**Entries supplied:**
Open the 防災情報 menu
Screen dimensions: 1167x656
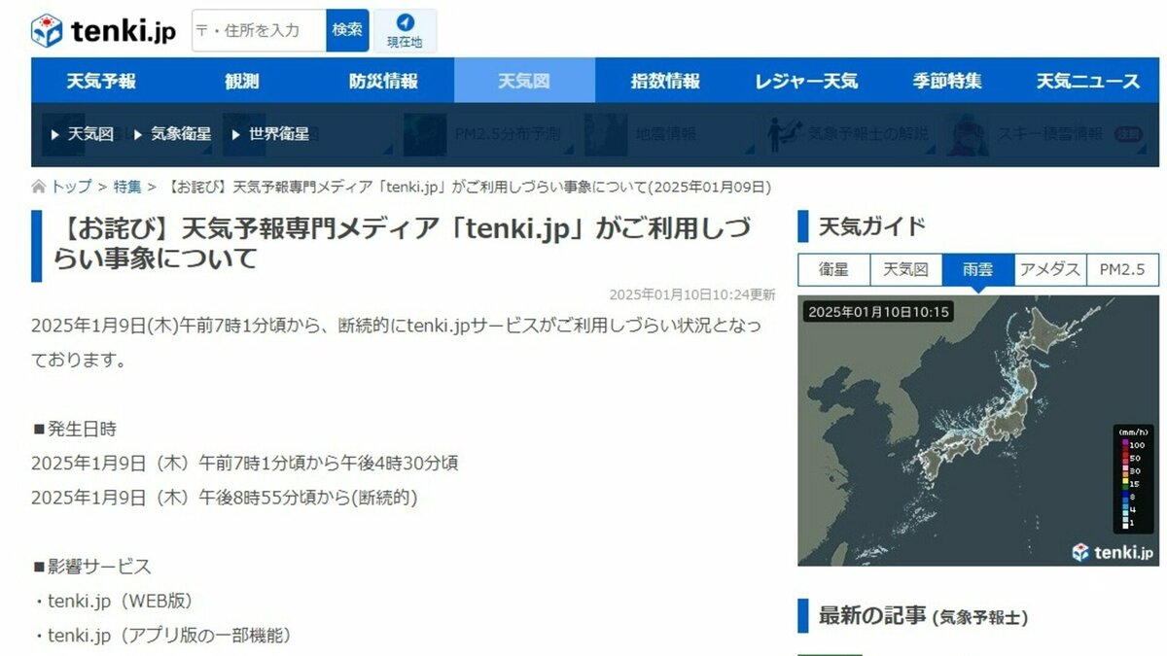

---

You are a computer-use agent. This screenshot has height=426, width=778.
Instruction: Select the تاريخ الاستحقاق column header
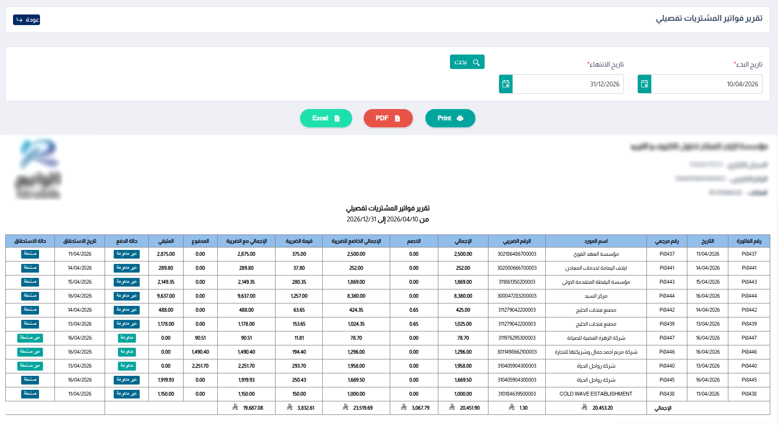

---

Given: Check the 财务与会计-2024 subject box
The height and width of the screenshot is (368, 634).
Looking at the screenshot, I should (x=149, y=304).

**Work task:** Set down, unchanged, only those lines above that fall between the line with "You are a computer-use" and the line with "Instruction: Select the", the two end lines included.

**Exercise solution:**
You are a computer-use agent. This screenshot has height=426, width=778.
Instruction: Select the تاريخ الاستحقاق column header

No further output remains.